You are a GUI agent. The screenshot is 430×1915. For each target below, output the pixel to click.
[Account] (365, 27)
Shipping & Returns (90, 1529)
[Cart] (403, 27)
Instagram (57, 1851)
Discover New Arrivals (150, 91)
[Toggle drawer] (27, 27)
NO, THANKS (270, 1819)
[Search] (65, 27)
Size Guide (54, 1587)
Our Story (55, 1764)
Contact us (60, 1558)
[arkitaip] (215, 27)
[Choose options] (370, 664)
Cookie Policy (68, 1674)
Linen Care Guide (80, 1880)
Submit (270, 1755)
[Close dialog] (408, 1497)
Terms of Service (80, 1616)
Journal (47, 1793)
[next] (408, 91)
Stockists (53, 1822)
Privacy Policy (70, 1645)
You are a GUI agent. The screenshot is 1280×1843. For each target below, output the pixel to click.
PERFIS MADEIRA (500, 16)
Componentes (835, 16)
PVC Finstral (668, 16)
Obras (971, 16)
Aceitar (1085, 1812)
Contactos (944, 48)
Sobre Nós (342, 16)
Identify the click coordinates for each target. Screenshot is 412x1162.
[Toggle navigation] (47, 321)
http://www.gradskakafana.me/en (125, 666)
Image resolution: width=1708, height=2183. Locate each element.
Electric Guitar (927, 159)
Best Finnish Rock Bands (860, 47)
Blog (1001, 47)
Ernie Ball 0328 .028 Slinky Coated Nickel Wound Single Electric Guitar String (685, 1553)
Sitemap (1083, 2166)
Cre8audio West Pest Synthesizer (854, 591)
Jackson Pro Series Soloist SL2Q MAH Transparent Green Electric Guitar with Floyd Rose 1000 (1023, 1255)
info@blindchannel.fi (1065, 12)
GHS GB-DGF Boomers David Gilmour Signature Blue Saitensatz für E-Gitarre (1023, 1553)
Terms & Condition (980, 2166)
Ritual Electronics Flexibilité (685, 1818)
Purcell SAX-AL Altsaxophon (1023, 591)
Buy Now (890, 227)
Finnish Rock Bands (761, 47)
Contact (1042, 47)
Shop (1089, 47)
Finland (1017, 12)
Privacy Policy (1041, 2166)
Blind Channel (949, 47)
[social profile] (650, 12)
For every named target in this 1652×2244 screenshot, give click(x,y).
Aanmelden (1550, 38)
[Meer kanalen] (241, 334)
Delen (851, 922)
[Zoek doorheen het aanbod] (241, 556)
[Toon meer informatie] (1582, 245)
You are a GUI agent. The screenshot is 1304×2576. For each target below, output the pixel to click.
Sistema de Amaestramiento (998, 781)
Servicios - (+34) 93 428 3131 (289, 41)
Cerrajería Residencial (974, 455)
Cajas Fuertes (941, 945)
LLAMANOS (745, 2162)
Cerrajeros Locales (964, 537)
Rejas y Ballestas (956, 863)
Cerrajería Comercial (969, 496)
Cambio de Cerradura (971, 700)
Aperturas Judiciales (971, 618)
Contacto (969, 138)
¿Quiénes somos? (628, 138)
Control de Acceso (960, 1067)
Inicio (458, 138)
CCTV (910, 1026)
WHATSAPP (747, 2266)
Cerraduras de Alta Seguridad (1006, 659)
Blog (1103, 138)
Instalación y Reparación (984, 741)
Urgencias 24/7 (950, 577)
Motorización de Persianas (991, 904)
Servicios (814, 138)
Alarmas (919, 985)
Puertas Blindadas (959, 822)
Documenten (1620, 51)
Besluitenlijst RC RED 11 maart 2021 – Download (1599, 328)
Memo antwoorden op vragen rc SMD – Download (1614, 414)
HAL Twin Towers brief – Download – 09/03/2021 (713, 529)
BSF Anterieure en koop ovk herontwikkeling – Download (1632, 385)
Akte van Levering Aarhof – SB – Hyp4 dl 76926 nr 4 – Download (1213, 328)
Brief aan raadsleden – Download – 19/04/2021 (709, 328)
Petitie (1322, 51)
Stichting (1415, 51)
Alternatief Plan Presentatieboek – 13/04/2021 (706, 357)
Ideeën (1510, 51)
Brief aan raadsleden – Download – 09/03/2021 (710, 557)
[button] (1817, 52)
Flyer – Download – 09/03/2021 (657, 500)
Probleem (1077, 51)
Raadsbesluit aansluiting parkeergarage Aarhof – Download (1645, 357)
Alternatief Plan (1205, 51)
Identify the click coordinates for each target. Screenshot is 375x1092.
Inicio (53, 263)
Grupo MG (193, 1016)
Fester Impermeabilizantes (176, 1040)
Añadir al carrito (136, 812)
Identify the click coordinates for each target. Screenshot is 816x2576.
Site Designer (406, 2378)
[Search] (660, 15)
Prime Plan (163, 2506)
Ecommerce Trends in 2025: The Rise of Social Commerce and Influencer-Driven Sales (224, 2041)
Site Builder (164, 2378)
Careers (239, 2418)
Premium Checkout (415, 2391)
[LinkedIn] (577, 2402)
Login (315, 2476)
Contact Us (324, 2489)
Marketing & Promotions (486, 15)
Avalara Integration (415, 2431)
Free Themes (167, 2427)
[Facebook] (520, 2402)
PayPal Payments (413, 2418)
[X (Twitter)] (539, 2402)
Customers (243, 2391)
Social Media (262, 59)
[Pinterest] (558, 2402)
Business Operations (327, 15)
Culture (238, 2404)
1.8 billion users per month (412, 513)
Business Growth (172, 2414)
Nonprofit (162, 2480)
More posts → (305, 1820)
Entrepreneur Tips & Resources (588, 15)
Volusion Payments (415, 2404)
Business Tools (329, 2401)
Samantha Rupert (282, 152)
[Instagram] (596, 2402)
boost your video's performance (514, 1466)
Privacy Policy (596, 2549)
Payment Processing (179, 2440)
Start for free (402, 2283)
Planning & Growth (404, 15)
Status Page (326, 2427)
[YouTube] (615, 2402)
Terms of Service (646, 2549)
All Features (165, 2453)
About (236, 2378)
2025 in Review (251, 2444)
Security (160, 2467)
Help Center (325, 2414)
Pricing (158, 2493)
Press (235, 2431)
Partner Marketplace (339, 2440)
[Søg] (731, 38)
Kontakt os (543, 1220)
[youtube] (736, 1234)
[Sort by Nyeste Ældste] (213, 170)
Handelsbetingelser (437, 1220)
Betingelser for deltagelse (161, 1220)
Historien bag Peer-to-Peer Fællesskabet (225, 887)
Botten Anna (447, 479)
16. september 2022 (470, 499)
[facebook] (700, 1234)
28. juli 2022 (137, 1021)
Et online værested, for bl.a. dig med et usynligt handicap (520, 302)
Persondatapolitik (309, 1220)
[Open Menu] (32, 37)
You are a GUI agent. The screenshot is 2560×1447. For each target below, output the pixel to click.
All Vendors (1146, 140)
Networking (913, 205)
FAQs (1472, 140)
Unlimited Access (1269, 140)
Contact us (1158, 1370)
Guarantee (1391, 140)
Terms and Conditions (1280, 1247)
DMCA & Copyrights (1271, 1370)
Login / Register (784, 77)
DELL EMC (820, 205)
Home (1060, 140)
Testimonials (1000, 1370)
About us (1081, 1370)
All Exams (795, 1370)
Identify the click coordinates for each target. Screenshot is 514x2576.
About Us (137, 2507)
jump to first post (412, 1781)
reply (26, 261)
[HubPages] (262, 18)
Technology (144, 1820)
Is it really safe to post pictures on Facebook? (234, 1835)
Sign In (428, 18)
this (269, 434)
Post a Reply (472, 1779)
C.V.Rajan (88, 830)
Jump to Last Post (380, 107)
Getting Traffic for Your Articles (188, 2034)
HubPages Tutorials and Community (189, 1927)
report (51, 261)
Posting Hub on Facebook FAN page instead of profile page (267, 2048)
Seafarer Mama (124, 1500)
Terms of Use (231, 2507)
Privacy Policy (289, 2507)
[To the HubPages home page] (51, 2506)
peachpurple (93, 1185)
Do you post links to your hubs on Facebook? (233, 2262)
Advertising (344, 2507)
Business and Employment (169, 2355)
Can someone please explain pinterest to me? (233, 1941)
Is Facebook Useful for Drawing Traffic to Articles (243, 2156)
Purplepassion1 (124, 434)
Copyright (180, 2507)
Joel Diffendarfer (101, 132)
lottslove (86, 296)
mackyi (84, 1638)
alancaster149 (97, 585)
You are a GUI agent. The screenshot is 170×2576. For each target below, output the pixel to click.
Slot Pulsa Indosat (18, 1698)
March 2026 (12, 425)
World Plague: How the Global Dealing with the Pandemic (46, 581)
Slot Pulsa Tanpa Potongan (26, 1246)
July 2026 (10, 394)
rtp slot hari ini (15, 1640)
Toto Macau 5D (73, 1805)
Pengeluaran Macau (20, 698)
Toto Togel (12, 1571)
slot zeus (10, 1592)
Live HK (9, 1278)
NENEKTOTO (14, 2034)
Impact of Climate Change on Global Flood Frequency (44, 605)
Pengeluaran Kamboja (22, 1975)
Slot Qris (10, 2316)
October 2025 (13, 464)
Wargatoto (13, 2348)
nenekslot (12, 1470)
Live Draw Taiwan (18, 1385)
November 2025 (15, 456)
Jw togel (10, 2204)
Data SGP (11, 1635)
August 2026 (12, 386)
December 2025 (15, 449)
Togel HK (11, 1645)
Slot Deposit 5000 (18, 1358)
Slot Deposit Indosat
☆ ☆ ☆ ☆ ☆
What the exercise asks | Please state how many lines in the material above include the word "below". Nothing but the number is wanted.

Task result | 5